L’accent du Québec, ce n’est pas seulement Céline Dion, dans deux ans, à Nyon. L’accent du Québec résonne aussi dans nos oreilles quand nous franchissons les portes d’un hôpital. A chaque fois qu’on souffre de grandes douleurs ou de petits bobos, il y a presque toujours, pas loin, une infirmière canadienne. Que serait la vaccination scolaire si elles n’avaient pas murmuré quelques encouragements à nos côtés, comment survit-on à une ablation des amygdales sans elles qui nous amènent des glaces à la vanille pour apaiser notre gorge? Et ce sont les premières voix qu’on entend au sortir d’une longue anesthésie et qui nous confirment qu’on a dérivé à gauche de Montréal plutôt qu’à la droite de Dieu.

J’aime les infirmières canadiennes. Je les ai aimées dans tous les établissements hospitaliers où je suis allée.
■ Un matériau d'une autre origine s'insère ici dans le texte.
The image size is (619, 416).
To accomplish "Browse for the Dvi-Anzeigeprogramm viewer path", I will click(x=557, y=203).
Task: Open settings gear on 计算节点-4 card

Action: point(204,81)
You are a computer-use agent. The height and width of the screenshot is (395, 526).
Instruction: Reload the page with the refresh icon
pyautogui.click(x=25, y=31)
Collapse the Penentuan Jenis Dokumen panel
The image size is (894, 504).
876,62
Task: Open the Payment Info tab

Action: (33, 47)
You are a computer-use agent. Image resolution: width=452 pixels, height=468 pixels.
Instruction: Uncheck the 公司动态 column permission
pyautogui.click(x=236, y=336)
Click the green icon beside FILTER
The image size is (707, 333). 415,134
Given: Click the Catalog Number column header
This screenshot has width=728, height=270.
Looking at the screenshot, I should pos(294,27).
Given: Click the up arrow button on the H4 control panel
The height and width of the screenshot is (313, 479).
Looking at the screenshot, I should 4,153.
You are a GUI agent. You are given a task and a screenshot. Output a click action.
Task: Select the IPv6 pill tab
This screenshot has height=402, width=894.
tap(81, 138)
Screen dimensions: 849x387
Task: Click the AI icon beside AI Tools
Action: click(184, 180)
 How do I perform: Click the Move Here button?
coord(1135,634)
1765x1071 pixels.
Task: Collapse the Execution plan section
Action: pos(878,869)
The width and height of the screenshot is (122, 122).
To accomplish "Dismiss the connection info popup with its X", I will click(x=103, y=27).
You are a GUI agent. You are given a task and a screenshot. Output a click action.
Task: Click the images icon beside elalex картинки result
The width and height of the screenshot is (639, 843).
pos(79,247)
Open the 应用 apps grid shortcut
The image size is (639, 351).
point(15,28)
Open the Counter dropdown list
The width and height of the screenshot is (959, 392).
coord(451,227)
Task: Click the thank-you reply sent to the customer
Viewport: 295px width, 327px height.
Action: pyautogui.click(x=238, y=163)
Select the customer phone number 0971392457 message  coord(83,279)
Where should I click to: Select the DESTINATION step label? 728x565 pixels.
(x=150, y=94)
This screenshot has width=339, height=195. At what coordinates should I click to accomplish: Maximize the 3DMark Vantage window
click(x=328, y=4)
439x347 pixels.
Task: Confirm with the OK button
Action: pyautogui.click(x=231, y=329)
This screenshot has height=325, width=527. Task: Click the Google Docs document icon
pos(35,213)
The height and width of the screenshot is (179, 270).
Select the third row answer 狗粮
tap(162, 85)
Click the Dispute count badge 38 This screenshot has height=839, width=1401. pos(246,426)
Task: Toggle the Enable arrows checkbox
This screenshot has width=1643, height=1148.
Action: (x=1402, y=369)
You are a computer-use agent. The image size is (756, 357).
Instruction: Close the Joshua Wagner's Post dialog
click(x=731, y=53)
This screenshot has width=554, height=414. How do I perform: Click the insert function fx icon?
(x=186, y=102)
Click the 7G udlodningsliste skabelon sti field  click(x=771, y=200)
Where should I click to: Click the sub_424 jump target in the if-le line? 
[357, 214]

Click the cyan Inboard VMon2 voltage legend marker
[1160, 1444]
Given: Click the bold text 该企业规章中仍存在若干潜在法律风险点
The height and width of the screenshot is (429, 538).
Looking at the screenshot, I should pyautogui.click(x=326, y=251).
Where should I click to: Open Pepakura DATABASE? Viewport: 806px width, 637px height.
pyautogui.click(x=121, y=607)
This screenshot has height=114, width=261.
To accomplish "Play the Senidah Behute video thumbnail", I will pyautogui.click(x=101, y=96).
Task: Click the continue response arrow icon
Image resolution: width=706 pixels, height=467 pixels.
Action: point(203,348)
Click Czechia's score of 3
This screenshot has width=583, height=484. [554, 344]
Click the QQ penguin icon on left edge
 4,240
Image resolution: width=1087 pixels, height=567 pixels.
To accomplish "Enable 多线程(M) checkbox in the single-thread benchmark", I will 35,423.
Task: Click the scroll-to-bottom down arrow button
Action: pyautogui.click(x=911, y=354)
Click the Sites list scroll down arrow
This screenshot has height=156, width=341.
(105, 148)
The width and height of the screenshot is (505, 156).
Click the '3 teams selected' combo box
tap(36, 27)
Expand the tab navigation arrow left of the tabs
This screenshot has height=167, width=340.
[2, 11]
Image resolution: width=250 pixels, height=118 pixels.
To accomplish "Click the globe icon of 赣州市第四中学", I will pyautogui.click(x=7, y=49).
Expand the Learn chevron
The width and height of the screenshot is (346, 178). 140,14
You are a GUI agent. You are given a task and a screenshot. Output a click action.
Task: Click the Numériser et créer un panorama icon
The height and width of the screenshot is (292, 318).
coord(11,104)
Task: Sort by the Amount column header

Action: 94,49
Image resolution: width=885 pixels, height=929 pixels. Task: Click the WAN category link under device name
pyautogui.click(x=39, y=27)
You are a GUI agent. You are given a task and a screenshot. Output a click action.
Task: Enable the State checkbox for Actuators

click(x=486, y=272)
J’aime leur forfanterie verbale, presque aussi efficace qu’un calmant, qui égaie le vert fade des chambres. J’aime leurs mots gentils quand vous échouez dans la cafétéria d’un hôpital le dimanche, qu’il fait beau dehors et que vous êtes pétrie par l’angoisse. J’aime leur professionnalisme enjoué, parfois un peu brusque. J’ai toujours été reconnaissante qu’elles aient traversé l’Atlantique pour me soigner, pour accompagner mes proches malades, pour guérir mes enfants.

Injustice

Aujourd’hui, une ordonnance fédérale concoctée par une administration bernoise – et, faisons l’hypothèse, plutôt alémanique – remet en cause leurs compétences et considère que ne valent plus ni leur diplôme ni leur expérience. La Suisse romande est allée les chercher, elles ont quitté leur pays, leur famille, elles sont installées dans nos régions depuis presque trente ans, elles hantent les couloirs des hôpitaux, les salles d’opération, elles ont nettoyé nos peaux fiévreuses, posé leurs mains sur notre front, nettoyé nos larmes et notre vomi. Elles ont travaillé à triple comme tout le personnel infirmier pendant la crise sanitaire et voilà qu’aujourd’hui, on décrète qu’elles doivent soit se déclasser, soit se former. Tabernacle, il est des décisions politiques aussi injustes qu’une sale maladie.